> **Task details**
Select, from the data, each line where "will" occurs.

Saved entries
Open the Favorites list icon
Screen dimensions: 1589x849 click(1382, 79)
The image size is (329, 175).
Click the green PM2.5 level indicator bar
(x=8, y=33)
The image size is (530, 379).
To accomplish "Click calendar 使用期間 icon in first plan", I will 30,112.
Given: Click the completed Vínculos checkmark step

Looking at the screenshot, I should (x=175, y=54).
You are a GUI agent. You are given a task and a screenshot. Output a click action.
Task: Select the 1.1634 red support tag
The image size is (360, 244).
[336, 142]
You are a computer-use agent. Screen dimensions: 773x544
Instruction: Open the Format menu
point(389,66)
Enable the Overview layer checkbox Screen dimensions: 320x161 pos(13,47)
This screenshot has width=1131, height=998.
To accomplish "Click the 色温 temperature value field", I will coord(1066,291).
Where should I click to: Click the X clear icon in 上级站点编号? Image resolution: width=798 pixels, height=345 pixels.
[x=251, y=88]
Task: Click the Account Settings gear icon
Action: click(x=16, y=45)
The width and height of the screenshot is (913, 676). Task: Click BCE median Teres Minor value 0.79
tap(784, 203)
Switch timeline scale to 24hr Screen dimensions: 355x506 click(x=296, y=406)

> **Task answer**
To accomplish "Click calendar 使用期間 icon in first plan", I will 30,112.
To accomplish "Click the 色温 temperature value field", I will coord(1066,291).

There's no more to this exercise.